* EXERCISE REQUIREMENTS
Lines from the records below that contain the word "search" are to be copied out.
======== THE RECORDS
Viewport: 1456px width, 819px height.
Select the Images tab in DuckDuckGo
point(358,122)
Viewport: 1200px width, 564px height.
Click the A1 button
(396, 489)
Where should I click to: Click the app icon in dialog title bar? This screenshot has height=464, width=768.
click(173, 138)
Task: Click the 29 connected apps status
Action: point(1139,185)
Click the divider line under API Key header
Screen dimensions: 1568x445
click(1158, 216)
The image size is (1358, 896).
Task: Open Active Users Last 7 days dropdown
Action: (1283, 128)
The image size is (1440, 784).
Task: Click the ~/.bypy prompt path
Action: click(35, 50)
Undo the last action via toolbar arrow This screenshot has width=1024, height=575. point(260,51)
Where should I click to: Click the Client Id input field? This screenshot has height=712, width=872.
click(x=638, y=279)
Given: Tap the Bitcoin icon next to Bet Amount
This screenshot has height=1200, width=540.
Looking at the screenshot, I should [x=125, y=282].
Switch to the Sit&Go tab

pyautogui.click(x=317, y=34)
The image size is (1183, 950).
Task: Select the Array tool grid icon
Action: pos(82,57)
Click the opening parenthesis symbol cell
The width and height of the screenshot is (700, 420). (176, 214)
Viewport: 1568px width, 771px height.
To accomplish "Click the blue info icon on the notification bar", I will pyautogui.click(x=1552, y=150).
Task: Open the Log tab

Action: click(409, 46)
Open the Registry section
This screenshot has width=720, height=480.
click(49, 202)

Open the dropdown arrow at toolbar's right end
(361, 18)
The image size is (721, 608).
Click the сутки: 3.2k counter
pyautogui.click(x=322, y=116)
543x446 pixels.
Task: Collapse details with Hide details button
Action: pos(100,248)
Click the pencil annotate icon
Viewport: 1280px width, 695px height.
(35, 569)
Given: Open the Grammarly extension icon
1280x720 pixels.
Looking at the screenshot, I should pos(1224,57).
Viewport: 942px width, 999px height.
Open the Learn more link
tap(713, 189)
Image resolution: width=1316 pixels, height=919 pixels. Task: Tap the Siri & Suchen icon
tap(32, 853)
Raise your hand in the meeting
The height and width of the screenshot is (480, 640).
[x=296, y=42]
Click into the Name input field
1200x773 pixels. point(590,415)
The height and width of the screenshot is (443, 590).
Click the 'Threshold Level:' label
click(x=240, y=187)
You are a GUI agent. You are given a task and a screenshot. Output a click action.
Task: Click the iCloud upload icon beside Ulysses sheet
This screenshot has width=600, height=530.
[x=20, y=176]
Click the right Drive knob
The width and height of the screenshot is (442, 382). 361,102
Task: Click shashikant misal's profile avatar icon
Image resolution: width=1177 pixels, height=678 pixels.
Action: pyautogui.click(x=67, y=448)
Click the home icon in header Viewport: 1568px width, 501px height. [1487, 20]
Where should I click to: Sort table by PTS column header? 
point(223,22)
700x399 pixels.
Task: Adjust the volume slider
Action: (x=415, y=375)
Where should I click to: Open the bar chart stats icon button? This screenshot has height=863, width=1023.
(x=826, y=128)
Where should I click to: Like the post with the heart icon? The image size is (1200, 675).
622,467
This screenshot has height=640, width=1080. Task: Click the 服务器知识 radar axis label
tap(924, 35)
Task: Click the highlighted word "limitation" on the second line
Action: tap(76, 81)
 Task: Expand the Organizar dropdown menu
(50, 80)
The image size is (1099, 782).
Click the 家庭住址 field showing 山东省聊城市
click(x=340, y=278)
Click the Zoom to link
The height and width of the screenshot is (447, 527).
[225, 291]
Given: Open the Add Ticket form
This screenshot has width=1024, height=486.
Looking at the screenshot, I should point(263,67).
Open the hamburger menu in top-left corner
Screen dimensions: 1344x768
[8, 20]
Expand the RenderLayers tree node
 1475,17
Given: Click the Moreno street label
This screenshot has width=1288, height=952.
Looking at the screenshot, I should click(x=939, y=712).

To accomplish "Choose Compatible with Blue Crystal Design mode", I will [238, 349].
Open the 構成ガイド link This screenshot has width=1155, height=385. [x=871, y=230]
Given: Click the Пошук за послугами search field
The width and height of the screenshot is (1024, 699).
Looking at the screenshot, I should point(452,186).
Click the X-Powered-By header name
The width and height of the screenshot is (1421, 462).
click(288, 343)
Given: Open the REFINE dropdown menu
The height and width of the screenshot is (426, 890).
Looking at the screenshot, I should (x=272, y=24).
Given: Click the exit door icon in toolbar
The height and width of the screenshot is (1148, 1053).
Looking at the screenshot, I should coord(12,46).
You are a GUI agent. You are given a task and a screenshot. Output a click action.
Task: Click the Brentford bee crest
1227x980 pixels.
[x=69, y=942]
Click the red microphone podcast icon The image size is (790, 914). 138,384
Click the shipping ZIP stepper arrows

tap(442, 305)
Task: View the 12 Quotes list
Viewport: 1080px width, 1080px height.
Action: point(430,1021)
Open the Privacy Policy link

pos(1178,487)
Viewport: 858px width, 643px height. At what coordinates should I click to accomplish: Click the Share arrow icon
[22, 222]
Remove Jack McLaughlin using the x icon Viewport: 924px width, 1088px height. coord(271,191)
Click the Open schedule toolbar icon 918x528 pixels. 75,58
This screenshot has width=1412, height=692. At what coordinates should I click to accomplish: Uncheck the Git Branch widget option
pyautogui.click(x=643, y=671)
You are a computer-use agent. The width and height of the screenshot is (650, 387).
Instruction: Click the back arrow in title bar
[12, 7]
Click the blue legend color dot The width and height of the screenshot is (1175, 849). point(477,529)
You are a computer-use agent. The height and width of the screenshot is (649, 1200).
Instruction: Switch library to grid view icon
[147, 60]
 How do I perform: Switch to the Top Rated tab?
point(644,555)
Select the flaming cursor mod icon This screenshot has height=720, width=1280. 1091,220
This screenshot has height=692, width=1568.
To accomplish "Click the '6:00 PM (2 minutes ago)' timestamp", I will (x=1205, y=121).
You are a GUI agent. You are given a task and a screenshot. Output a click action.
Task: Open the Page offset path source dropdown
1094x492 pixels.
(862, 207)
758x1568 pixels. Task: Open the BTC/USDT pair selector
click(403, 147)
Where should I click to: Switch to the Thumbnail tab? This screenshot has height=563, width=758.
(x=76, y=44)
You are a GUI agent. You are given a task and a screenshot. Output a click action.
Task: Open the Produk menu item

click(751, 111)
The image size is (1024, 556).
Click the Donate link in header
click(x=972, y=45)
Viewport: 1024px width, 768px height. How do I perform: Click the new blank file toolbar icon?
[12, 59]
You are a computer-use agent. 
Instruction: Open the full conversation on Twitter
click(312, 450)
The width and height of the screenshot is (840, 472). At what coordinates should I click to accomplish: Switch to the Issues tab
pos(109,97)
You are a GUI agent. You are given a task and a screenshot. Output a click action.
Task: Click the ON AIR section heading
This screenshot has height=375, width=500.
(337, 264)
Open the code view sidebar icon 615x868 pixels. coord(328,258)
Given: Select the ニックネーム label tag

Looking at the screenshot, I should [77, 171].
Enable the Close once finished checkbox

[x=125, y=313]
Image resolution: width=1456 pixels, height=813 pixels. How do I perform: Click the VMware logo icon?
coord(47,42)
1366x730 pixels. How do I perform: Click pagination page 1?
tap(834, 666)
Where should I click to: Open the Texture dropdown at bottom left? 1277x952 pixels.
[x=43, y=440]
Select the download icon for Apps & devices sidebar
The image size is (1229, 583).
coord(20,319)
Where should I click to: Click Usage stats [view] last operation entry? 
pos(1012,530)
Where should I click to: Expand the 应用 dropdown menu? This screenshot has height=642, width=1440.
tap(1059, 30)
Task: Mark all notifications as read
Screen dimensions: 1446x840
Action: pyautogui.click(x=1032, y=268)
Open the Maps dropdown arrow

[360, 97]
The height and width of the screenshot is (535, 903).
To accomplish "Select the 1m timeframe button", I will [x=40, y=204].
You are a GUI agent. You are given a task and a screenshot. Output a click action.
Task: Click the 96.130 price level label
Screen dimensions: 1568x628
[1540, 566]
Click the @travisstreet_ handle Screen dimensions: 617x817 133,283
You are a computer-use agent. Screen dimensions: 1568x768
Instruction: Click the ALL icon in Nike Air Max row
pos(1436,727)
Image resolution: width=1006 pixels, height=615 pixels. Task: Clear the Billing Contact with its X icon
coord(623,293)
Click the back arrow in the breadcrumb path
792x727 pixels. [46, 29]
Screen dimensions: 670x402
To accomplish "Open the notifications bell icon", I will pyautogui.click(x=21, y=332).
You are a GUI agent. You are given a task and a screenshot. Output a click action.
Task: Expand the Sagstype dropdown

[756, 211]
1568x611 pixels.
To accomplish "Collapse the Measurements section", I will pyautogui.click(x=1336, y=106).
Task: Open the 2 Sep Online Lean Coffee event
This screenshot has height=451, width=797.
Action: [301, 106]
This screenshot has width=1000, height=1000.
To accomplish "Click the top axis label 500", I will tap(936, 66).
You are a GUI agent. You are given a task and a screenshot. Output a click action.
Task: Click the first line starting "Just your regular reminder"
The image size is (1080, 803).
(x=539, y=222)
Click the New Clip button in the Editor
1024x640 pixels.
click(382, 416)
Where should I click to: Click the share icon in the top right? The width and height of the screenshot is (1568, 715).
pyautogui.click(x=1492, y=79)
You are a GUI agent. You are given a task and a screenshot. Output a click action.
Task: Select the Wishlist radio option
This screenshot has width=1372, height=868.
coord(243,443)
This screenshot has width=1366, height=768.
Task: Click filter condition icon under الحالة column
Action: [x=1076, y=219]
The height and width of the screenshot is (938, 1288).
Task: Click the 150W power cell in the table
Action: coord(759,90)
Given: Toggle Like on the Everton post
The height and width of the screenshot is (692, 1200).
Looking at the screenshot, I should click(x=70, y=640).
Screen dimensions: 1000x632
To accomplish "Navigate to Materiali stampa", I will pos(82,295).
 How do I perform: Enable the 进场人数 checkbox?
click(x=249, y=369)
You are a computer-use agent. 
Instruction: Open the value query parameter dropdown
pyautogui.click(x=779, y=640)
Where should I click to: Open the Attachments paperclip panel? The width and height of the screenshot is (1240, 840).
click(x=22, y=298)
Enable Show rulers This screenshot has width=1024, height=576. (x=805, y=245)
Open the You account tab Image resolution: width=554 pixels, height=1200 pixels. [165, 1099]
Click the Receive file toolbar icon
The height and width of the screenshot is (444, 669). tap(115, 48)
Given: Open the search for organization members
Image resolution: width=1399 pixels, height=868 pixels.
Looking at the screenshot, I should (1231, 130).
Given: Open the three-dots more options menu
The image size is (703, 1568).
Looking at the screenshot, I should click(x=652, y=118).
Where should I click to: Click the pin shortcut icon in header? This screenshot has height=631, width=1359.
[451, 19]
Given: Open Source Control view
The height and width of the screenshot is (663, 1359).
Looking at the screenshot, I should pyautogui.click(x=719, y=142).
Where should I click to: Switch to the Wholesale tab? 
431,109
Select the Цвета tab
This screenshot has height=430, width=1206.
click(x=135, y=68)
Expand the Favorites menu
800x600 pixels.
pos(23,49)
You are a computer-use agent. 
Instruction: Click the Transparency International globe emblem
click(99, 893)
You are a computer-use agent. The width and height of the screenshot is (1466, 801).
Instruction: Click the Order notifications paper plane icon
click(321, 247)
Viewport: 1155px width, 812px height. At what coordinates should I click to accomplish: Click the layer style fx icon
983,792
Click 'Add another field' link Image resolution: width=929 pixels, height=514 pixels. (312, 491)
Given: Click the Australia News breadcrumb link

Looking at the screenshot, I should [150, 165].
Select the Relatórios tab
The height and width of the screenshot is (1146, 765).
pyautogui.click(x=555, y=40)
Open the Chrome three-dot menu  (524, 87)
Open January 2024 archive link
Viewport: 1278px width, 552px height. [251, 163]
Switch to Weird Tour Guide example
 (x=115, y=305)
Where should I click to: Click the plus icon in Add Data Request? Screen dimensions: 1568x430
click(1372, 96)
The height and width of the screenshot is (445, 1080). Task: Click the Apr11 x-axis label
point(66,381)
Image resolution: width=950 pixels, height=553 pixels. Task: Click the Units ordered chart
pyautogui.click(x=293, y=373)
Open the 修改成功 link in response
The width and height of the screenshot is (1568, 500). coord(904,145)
================
* ANSWER TO THE EXERCISE
Given: Click the Пошук за послугами search field
Given: Open the search for organization members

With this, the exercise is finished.